Introduction to Bakery - Level 2

Summary

This course is suitable for anyone interested in an introduction to a career in the bakery industry. As well as learning key bakery skills, you will also acquire the additional knowledge necessary to work in a professional environment. For example, you will learn about food hygiene practices, team working and maintaining health and safety standards.

Working in the training kitchen at Bispham campus, you will become familiar with industry-standard equipment helping you to transition seamlessly into the world of work.

Next course dates

Start date Location Duration
02 Sep 2026
Bispham Campus
1 Year

Where can this subject lead?

Career progression

You could progress onto further study on the Level 2 Diploma in Professional Bakery or the Level 2 Certificate in Culinary Skills.

Career Options and Progression

You could progress onto further study on the Level 2 Diploma in Professional Bakery or the Level 2 Certificate in Culinary Skills

Key information

Entry Requirements

GCSE Maths and English at 2 and above, in addition to:

  • A successful interview with a tutor
  • The ability to study independently
  • A genuine interest in the subject
  • Good communication skills
  • Hardworking approach towards the industry 

All 16-18 year old applicants will be invited to attend an interview to meet a tutor and ask any questions they may have about the course.

Qualification obtained

Certificate in Food Industry Skills

Fees and funding

Courses for learners who are 16-18 years old at the start of their course and resident in the UK are fully funded. You may also be entitled to further financial help to support your studies depending on your personal circumstances. For more details of these, please visit our page on Finance Support for School Leavers

If you are not a UK resident, we will confirm whether funding is available when we process your application. If not, you may be liable for course fees.

Extra costs and equipment

All equipment, uniform and food items are supplied by B&FC on this course.

Regulation and Accreditation

Accrediting Institution: N/A

Awarding Body: City and Guilds

Regulatory Body: Ofsted

Terms and conditions

Read our full terms and conditions for more information.

What will I learn?

Essential skills: English and Maths

All school leavers at B&FC are encouraged to continue developing their English and maths skills as higher ability in both these subjects is linked to long-term career success and increased earning potential - irrespective of how well you performed at GCSE. If, however, you achieve a GCSE Grade 3 or less in either subject, you will also have the opportunity to work towards re-sitting these to enhance your paper-based qualifications. This won’t delay your career journey because you will be undertaking this programme of study at the same time as your chosen subject.

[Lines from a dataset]
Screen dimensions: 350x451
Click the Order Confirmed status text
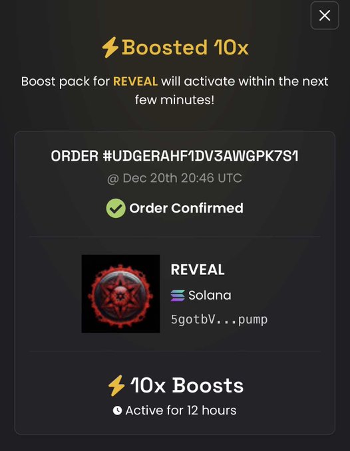186,209
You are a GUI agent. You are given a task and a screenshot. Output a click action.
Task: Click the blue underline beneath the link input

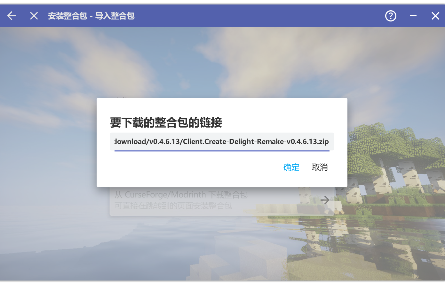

• [Request A] According to the bakery course page, what qualification does the course lead to?
• [Request B] Resume the bakery course page from the point where it stops.
You will not need the dataset lines.

• [Output A] Certificate in Food Industry Skills

• [Output B]
Industry placement, field trips and guest speakers

There are no placements or field trips scheduled for this programme.

How will I learn?

The course looks at the processes involved in becoming a baker and working as a bakery team. You will undertake extensive practical assessments that cover a wide range of doughs, pastries, scones and cakes.

You will also cover key issues related to the food industries such as health and safety, food safety, bakery processes and skills.

Whilst there will be some theoretical aspects of baking taught on the course, the focus will mainly be on the practical application of skills as demonstrated by our industry-expert tutors.

You will have plenty of opportunity to practice these skills in our professional kitchens with tutors on hand to advise on techniques and processes.

Expert tutors

All tutors involved in the delivery of courses and apprenticeships within the College are approved to teach the subjects and modules they deliver.

Our recruitment process ensures that tutors delivering a given programme are suitably qualified and, where appropriate, possess relevant technical and industrial experience and a familiarity with professional practice. The aim of this is to enrich students’ learning experience, giving them an insight into what working in the industry is really like.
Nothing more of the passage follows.